■ YOUR GOAL
Across the entries below, how many lines have the string "computer" in them? Reply with only the number.

■ SUPPLIED MATERIAL
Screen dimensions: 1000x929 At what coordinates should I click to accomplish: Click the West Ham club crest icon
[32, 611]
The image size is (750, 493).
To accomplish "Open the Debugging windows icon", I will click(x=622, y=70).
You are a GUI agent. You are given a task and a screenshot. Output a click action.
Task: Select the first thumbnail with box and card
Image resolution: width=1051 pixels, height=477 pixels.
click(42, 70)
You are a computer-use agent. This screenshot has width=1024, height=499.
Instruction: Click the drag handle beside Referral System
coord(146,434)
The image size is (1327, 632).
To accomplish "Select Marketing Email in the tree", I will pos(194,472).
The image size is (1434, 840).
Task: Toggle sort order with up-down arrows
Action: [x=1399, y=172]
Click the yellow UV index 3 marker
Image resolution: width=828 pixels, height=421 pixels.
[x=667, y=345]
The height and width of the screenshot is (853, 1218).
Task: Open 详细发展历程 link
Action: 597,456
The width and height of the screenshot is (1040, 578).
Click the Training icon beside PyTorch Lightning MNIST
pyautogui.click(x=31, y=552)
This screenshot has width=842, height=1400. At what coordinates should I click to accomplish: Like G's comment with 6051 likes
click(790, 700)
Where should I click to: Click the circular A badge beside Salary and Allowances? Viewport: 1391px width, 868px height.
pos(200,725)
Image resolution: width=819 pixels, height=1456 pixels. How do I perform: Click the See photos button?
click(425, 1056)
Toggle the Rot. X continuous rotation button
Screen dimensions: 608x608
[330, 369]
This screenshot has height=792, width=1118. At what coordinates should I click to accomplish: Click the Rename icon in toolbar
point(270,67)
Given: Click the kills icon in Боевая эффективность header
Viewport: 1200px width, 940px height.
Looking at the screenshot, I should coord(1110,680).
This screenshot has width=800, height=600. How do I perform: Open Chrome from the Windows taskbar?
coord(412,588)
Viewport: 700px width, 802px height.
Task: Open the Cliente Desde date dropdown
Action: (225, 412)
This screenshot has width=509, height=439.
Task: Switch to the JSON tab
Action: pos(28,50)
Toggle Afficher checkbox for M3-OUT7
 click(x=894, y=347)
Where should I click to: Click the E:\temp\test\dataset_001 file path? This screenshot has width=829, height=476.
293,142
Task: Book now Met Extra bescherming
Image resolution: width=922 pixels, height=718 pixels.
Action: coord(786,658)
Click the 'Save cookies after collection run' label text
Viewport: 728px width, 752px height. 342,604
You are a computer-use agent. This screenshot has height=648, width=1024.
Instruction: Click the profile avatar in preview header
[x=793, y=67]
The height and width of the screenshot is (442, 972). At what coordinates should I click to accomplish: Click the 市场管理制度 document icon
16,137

■ TASK OUTPUT
2